Pour bénéficier des allocations de chômages les demandeurs d’emploi entrant dans le cadre des cas de démissions considérés comme légitimes doivent, bien sûr, remplir les conditions générales du droit au chômage, hormis celle de la perte involontaire d’emploi. Voir notre article Abandon de poste et chômage.

Cas de démission considérés comme légitimes

Les cas de démissions pour suivre une autre personne  

Est considérée comme légitime, la démission :

  • du salarié jeune de moins de 18 ans, dont la rupture du contrat de travail est nécessaire pour qu’il suive ses ascendants, ou la personne exerçant l’autorité parentale ;
  • du salarié dont la rupture du contrat de travail a pour but de suivre son conjoint changeant de lieu de résidence pour exercer un nouvel emploi (salarié ou non) ;
  • du salarié dont la rupture du contrat de travail est motivé par son mariage ou la conclusion d’un pacte civil de solidarité, qui le conduit à changer de lieu de résidence (le mariage ou la signature du PACS doit intervenir moins de 2 mois après la démission, ou la fin du contrat de travail) ;
  • du salarié dont la rupture du contrat de travail est destiné à suivre son enfant handicapé entrant dans une structure d’accueil, lorsque cela nécessite un changement de résidence.

Cas de ruptures d’un contrat aidé

La rupture par le salarié d’un contrat d’in­ser­tion par l’activité ou d’un contrat emploi jeunes pour exercer un nouvel emploi ou pour suivre une action de formation est également considérée légitime. Il en est de même de la rupture à l’initiative du salarié d’un CUI-CIE à durée déterminée, d’un CUI-CAE ou d’un CI-RMA, pour exercer un emploi en CDD de 6 mois minimum ou en CDI, ou pour suivre une action de formation qualifiante.

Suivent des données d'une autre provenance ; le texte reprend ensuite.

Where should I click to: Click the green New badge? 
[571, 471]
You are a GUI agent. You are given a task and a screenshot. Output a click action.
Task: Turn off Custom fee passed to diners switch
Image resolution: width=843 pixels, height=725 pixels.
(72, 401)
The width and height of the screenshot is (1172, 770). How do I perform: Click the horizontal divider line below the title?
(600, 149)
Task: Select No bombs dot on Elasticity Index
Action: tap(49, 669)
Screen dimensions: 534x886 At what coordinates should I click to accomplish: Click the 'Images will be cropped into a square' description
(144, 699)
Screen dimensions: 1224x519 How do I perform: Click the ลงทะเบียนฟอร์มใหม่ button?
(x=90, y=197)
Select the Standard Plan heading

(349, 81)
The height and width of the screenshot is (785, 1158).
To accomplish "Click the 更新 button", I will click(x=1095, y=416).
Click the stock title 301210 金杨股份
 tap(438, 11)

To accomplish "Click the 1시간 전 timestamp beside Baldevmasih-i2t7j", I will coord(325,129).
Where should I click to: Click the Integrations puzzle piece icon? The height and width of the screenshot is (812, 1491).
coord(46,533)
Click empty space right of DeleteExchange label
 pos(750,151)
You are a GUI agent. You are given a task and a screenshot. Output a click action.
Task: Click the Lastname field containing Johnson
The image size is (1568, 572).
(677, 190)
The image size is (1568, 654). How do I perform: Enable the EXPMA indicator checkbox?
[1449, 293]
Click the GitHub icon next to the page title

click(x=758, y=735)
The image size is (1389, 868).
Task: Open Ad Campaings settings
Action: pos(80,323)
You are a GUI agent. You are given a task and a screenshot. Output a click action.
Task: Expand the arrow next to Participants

Cas de démissions reconnus légitimes en raison d’une situation particulière

Sont aussi reconnues comme légitimes, les ruptures du contrat de travail par le salarié lorsqu’elles interviennent dans certaines situations. C’est le cas lorsque :

  • la démission a pour cause le non-paiement des salaires pour des périodes de travail effectuées (le salarié doit justifier d’une ordonnance de référé du Conseil de prud’hommes lui attribuant une somme à titre d’arriérés de salaires) ;
  • la démission survient après un acte susceptible d’être délictueux, dont le salarié déclare avoir été victime dans l’exécution de son contrat de travail (le salarié doit justifier du dépôt d’une plainte auprès du procureur de la République) ;
  • la démission a pour cause un changement de résidence justifié par le fait que le salarié est victime de violences conjugales (le salarié doit justifier du dépôt d’une plainte auprès du procureur de la République) ;
  • le salarié justifiant de 3 années d’affiliation continue qui a quitté volontairement son emploi pour être engagé dans un autre emploi salarié à durée indé­ter­minée, voit sa période d’essai prendre fin du fait de l’employeur avant l’expiration d’un délai de 91 jours ;
  • le salarié quitte son emploi en raison du licenciement, ou d’une rupture conventionnelle, de la mise à la retraite de son conjoint par l’employeur, alors qu’il se trouvait employé dans le cadre d’un contrat de travail dit « de couple ou indivisible » avec clause de résiliation automatique (situation de gardiens d’immeuble notamment) ;
  • le salarié, journaliste professionnel, démissionne en raison de l’une des circonstances prévues par la loi (cession du journal ou du périodique, cessation de la publication du journal ou périodique, changement notable dans le caractère ou l’orientation du journal ou périodique si ce changement crée, pour le salarié, une situation de nature à porter atteinte à son honneur, à sa réputation ou, d’une manière générale, à ses intérêts moraux – article L 7112-5  du code du travail) s’il y a eu versement effectif de l’indemnité prévue aux articles précédents du code du travail ;
  • le salarié quitte son emploi pour conclure un contrat de service civique, un ou plusieurs contrats de volontariat de solidarité internationale ou un contrat de volontariat associatif d’une durée continue minimale d’un an ;
  • le salarié ayant quitté son emploi, et n’ayant pas bénéficié de l’allocation pour création ou reprise d’une entreprise a son activité entrepreneuriale qui cesse pour des raisons indépendantes de sa volonté.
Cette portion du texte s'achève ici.